***** Data provided *****

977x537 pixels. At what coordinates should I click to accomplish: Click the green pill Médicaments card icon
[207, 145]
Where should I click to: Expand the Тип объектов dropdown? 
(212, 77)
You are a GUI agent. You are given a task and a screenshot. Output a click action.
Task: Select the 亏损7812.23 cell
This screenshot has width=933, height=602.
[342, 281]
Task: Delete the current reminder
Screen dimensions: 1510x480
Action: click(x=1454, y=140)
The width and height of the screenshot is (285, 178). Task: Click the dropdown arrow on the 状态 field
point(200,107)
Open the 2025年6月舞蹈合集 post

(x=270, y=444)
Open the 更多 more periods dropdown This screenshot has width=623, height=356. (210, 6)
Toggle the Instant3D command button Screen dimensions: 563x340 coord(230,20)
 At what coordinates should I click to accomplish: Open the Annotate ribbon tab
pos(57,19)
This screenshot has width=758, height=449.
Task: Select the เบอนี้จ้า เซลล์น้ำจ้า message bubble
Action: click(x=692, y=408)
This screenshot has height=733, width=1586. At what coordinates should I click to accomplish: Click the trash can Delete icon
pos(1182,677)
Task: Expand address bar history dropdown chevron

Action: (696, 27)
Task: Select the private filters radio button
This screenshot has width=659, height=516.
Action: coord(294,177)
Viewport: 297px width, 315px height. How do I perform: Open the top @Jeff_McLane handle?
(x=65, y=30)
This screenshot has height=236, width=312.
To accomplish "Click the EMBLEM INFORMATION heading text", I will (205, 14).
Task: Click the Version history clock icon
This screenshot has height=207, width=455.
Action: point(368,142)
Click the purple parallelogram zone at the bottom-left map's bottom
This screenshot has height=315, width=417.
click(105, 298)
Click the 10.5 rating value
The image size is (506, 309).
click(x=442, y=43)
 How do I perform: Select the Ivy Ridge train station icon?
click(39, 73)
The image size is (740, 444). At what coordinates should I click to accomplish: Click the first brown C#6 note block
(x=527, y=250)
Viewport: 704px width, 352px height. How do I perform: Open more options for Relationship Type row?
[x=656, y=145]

*****

§ **Exercise details**
If a line in the records above holds the string "button", copy it.

§ **Result**
Toggle the Instant3D command button Screen dimensions: 563x340 coord(230,20)
Task: Select the private filters radio button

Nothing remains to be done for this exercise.